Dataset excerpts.
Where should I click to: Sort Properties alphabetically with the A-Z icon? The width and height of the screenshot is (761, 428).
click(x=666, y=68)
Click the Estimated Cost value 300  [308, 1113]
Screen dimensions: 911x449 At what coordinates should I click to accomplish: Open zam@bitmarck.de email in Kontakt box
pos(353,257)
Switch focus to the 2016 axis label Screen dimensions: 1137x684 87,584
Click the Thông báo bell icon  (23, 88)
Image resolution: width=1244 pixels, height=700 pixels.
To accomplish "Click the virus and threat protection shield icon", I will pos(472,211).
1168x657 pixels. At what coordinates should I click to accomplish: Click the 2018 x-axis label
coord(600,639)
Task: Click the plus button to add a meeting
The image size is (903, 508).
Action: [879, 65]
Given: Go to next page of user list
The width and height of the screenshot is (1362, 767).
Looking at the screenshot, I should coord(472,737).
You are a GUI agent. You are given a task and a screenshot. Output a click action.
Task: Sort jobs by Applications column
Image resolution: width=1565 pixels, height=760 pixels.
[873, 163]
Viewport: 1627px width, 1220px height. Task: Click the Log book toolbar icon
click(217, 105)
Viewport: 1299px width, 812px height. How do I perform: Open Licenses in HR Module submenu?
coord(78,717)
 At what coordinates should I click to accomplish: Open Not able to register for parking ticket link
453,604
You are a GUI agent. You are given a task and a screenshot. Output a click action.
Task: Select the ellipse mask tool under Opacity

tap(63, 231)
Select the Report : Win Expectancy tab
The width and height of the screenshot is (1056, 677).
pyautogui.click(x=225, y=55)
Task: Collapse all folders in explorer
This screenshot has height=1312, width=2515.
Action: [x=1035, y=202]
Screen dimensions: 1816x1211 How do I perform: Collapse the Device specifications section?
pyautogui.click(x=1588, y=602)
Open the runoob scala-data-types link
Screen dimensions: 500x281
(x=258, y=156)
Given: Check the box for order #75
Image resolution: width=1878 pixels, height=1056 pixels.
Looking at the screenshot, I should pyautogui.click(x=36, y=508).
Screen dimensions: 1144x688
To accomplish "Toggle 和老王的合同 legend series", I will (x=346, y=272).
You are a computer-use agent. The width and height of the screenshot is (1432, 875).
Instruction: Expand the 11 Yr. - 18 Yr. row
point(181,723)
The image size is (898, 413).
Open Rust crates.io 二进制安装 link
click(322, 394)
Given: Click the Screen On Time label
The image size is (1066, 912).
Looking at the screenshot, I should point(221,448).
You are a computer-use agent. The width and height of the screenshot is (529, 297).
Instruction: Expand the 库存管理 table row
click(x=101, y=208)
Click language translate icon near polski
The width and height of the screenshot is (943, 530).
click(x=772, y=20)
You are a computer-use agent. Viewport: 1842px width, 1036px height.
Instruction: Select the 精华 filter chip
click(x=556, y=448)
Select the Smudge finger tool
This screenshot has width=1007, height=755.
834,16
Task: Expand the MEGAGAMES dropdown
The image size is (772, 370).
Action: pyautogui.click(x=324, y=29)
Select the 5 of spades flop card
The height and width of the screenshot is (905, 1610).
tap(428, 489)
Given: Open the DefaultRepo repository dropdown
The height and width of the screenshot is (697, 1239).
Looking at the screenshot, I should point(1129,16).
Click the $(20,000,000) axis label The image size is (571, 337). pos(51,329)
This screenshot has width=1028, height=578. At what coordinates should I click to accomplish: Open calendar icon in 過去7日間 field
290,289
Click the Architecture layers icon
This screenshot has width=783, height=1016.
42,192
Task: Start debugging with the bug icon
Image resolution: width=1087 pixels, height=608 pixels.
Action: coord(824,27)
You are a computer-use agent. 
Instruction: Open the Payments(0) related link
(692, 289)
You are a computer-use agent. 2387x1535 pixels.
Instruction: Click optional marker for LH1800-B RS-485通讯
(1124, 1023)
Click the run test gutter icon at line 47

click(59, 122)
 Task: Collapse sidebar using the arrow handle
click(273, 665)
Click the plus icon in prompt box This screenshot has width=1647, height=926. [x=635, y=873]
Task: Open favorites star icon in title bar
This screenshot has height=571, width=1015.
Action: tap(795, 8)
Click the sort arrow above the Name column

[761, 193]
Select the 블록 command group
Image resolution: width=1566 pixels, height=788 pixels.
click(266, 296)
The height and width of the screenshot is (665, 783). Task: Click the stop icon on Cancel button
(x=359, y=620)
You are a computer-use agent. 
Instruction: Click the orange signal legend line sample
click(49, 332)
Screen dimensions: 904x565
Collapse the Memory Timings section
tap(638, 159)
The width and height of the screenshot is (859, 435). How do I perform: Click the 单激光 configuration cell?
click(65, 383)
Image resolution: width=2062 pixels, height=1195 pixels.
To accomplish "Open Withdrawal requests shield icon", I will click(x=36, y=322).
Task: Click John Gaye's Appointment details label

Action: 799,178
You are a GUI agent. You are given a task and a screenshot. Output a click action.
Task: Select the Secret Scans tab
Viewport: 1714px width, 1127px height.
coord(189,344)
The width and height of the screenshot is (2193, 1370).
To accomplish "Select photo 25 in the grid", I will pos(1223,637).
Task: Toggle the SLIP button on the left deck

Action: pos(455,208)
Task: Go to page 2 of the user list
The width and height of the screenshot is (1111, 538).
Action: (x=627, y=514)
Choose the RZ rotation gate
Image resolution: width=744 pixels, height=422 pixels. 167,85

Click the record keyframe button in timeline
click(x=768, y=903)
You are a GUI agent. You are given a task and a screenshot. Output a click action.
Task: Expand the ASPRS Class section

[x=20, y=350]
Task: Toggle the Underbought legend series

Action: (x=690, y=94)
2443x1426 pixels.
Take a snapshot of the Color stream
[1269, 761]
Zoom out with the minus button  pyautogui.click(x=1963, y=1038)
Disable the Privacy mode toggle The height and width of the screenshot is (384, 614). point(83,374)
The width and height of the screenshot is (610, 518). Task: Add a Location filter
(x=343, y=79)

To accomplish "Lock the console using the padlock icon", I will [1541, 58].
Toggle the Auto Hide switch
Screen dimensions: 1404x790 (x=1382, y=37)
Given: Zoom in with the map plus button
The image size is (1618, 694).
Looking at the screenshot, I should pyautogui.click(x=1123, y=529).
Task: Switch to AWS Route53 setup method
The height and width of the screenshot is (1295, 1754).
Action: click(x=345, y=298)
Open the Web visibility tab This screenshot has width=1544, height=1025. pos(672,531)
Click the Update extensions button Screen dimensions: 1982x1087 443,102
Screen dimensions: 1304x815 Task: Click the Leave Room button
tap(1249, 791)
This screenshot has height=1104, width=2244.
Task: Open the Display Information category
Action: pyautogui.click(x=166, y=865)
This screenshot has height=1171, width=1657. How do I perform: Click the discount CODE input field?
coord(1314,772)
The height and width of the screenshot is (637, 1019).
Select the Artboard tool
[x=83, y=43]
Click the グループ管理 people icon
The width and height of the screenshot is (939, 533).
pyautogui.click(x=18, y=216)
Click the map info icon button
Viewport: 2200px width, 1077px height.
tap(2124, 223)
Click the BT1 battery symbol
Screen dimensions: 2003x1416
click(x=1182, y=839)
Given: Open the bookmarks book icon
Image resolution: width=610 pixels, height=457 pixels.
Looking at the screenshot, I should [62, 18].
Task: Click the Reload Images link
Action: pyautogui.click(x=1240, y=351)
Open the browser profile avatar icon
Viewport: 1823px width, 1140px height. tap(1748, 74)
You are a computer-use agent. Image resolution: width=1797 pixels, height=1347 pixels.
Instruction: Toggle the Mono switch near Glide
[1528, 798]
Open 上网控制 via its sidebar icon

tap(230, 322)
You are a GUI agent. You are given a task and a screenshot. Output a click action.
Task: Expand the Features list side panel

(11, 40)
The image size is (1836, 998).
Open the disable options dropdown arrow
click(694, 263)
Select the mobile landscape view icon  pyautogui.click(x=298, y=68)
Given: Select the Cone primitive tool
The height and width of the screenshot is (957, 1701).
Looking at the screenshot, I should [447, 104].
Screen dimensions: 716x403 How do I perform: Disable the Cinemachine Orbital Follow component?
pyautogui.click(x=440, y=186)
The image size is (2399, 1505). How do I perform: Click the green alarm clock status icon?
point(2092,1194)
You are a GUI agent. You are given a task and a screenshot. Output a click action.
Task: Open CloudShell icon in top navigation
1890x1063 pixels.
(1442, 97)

What the task requires. If a line in the entries above contains the word "shield", count it, and give only the final number.

Solution to this task. 2